[Dataset records]
:::::

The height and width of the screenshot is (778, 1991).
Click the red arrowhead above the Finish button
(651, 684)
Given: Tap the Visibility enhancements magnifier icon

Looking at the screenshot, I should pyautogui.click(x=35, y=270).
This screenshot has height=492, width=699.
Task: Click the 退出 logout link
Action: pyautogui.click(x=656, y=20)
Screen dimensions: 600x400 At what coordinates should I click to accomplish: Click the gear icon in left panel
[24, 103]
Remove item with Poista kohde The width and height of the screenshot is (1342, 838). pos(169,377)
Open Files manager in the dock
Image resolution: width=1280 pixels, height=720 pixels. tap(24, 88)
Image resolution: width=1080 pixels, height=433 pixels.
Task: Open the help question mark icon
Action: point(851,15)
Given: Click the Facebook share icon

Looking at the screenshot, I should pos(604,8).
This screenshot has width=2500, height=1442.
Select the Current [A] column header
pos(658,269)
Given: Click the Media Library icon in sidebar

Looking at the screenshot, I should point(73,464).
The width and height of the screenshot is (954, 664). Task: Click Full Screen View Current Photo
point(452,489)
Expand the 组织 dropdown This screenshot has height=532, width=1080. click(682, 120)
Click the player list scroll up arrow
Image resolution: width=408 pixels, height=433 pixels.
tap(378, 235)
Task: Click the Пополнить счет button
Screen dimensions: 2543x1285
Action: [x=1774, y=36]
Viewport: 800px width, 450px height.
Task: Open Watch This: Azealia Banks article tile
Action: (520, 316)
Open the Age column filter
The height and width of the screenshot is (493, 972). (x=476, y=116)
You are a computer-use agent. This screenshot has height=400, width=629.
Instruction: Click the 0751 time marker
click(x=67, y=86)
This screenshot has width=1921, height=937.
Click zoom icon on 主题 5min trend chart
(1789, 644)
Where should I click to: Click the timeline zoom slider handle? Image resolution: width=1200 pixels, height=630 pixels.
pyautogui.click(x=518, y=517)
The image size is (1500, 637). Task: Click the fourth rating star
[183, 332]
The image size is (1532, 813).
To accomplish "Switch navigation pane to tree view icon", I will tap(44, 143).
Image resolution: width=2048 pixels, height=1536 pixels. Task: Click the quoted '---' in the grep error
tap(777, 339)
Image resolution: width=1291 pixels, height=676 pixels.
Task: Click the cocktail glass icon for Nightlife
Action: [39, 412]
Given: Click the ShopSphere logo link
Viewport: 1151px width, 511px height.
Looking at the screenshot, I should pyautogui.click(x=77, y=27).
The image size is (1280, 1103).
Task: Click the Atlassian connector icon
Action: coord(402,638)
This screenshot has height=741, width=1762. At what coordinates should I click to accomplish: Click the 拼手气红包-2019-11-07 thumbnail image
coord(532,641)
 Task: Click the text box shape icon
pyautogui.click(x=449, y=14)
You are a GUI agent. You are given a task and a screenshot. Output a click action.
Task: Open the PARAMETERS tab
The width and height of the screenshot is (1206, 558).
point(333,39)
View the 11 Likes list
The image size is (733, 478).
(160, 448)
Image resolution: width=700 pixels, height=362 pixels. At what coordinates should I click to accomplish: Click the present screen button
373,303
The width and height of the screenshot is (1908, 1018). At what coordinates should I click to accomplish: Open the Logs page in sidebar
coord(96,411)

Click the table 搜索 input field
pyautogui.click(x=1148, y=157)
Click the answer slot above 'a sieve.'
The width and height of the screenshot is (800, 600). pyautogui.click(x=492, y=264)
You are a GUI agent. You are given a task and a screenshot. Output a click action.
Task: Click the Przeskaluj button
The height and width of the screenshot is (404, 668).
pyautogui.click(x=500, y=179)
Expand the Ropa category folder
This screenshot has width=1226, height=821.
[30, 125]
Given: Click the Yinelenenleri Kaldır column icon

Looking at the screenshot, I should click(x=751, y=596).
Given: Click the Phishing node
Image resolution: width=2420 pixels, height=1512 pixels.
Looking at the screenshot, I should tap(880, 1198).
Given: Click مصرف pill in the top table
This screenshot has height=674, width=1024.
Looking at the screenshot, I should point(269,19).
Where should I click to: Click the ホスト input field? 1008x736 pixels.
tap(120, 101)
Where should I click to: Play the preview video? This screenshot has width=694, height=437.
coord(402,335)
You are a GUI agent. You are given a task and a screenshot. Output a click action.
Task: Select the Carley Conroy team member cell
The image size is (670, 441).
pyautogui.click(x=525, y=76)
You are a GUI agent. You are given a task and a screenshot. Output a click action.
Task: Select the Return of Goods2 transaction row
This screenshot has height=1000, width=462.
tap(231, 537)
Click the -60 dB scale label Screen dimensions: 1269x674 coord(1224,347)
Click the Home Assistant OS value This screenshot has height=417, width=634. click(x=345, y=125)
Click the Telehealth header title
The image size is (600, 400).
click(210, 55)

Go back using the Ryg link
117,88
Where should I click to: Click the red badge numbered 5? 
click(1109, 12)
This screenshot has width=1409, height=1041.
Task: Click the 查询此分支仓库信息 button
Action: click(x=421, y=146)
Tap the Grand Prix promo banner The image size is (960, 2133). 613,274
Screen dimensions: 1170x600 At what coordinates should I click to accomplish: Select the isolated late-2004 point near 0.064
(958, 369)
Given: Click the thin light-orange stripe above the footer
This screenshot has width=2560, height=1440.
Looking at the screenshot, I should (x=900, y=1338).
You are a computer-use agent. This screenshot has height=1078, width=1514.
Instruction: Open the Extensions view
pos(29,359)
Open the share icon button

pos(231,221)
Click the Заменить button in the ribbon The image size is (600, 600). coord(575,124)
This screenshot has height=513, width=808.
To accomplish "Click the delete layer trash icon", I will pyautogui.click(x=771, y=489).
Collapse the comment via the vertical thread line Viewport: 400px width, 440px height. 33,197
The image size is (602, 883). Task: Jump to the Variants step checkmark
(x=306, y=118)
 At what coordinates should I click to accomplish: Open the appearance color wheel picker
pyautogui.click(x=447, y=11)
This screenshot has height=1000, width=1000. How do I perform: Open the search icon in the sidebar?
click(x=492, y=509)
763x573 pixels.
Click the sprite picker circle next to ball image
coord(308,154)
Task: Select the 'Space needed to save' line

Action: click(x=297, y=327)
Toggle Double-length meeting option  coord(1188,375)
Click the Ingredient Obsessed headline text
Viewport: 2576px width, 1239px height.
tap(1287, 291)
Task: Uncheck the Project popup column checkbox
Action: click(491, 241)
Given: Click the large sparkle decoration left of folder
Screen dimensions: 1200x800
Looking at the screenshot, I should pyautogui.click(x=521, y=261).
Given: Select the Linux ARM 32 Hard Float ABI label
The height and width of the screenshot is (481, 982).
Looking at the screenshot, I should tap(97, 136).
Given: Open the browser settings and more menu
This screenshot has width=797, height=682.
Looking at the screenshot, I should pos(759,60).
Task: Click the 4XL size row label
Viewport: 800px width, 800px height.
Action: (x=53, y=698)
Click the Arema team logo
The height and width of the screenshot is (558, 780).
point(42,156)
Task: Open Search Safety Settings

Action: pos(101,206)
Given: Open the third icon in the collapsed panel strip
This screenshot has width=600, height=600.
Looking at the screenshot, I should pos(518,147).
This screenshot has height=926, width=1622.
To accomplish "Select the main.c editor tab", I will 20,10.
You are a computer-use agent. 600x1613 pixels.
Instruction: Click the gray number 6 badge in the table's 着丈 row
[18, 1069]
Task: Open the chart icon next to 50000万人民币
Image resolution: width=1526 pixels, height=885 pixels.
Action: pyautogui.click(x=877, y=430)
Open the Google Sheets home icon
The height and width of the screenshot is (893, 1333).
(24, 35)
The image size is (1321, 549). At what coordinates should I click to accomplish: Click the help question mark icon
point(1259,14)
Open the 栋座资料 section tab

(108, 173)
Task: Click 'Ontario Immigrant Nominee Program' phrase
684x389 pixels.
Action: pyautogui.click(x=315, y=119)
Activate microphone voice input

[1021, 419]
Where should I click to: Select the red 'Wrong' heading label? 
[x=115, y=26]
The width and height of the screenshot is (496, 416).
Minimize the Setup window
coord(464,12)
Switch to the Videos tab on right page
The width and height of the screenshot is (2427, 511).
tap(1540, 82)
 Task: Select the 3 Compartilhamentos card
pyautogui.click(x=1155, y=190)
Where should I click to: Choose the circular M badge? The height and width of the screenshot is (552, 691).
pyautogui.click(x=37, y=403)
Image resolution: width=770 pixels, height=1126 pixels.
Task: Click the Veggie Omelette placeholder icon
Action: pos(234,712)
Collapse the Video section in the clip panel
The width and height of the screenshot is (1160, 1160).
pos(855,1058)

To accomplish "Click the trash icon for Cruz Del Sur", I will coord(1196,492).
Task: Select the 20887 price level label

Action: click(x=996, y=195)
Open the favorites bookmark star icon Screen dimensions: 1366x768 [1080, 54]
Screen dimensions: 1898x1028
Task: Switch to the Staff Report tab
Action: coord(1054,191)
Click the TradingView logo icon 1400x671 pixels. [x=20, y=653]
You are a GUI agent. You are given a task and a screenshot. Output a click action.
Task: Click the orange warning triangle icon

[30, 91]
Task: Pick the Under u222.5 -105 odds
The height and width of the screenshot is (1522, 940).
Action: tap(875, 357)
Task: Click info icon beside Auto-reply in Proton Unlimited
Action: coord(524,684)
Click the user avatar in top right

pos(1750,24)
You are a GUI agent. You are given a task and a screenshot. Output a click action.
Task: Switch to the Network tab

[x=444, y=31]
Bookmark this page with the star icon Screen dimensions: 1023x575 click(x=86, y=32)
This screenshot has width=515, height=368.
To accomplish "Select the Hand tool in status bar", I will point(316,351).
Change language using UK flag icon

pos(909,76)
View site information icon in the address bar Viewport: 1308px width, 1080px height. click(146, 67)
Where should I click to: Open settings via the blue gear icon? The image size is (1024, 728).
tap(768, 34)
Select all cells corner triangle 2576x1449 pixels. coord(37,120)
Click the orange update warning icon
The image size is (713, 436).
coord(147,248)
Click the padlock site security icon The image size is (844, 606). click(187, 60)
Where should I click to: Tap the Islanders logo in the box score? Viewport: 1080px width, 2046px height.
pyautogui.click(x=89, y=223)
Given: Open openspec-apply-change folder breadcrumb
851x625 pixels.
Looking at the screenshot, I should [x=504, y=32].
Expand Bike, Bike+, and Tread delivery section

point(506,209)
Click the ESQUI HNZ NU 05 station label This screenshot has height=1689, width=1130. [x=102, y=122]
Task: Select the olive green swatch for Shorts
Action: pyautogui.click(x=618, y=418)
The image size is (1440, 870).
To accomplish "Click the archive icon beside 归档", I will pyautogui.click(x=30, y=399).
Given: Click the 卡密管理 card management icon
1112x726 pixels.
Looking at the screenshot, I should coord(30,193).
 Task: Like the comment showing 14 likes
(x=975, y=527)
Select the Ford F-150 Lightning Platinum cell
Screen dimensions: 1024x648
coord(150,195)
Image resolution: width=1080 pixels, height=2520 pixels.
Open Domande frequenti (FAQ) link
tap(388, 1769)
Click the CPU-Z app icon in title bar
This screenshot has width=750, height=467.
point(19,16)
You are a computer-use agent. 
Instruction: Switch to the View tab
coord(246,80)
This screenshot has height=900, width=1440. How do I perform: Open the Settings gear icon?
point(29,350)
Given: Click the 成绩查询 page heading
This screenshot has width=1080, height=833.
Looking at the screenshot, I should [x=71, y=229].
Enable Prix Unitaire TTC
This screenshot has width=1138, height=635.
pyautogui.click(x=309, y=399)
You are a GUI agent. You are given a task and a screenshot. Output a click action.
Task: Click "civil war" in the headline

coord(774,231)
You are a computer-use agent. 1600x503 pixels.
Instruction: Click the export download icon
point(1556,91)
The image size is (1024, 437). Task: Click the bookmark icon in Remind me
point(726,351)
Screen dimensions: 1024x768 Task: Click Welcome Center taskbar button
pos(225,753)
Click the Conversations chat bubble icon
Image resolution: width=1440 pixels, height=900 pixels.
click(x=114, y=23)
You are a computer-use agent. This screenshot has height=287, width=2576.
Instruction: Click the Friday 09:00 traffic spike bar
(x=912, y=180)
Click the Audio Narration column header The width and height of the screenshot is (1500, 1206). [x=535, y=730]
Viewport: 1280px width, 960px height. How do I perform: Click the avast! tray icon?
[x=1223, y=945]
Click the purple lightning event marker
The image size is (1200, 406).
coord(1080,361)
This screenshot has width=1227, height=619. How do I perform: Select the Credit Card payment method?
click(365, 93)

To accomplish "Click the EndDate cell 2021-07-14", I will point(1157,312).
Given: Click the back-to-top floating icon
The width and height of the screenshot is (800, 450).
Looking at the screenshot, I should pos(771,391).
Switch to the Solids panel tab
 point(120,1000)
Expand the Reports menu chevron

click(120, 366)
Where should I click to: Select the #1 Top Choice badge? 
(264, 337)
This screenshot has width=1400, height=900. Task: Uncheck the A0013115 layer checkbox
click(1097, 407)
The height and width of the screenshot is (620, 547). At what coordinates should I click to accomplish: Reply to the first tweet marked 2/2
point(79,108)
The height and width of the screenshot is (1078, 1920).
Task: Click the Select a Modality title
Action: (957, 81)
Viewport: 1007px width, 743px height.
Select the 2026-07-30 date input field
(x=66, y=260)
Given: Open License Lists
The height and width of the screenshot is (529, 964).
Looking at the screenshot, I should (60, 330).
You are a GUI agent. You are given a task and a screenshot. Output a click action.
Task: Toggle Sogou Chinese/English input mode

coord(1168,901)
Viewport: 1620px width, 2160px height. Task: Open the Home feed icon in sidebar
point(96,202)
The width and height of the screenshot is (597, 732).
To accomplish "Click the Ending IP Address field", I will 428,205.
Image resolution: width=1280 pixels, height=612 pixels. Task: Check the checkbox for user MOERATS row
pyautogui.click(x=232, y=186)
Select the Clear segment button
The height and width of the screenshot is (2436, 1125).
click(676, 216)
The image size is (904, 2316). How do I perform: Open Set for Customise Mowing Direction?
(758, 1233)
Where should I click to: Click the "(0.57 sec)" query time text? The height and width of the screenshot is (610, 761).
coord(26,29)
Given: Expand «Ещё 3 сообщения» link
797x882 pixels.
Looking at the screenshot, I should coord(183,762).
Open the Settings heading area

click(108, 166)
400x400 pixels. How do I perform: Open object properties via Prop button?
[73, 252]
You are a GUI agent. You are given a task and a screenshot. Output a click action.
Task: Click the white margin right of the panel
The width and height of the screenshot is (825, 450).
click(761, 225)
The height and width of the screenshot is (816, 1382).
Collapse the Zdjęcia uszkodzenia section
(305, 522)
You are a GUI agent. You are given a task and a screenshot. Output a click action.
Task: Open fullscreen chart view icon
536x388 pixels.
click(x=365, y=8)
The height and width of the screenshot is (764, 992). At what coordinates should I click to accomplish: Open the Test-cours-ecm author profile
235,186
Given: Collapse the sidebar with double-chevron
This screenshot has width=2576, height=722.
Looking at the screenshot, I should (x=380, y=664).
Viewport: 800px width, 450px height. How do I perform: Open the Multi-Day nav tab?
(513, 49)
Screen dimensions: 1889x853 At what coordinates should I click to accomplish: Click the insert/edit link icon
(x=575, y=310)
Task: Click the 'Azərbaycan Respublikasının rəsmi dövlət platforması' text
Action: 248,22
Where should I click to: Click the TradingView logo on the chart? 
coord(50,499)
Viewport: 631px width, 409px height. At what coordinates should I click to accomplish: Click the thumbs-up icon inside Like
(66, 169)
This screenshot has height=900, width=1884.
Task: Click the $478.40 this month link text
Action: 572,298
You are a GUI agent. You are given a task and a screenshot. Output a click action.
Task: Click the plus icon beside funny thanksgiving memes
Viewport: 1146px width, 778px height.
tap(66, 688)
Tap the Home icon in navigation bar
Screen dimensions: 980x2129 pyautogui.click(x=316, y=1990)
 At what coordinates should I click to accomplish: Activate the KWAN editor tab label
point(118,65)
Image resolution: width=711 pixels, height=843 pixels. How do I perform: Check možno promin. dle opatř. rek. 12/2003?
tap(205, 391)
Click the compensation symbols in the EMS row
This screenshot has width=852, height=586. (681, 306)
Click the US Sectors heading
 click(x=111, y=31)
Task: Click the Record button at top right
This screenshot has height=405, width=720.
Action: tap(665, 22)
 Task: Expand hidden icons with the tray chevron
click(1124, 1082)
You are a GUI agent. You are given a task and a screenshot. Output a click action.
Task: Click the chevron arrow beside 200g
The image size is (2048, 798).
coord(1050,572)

:::::

What you are asked to do
Starting at the first line of the data above, please restate word for word every line up to and including the one that holds "Task: Click the Пополнить счет button", and add nothing else.

Solution
The height and width of the screenshot is (778, 1991).
Click the red arrowhead above the Finish button
(651, 684)
Given: Tap the Visibility enhancements magnifier icon

Looking at the screenshot, I should pyautogui.click(x=35, y=270).
This screenshot has height=492, width=699.
Task: Click the 退出 logout link
Action: pyautogui.click(x=656, y=20)
Screen dimensions: 600x400 At what coordinates should I click to accomplish: Click the gear icon in left panel
[24, 103]
Remove item with Poista kohde The width and height of the screenshot is (1342, 838). pos(169,377)
Open Files manager in the dock
Image resolution: width=1280 pixels, height=720 pixels. tap(24, 88)
Image resolution: width=1080 pixels, height=433 pixels.
Task: Open the help question mark icon
Action: point(851,15)
Given: Click the Facebook share icon

Looking at the screenshot, I should pos(604,8).
This screenshot has width=2500, height=1442.
Select the Current [A] column header
pos(658,269)
Given: Click the Media Library icon in sidebar

Looking at the screenshot, I should point(73,464).
The width and height of the screenshot is (954, 664). Task: Click Full Screen View Current Photo
point(452,489)
Expand the 组织 dropdown This screenshot has height=532, width=1080. click(682, 120)
Click the player list scroll up arrow
Image resolution: width=408 pixels, height=433 pixels.
tap(378, 235)
Task: Click the Пополнить счет button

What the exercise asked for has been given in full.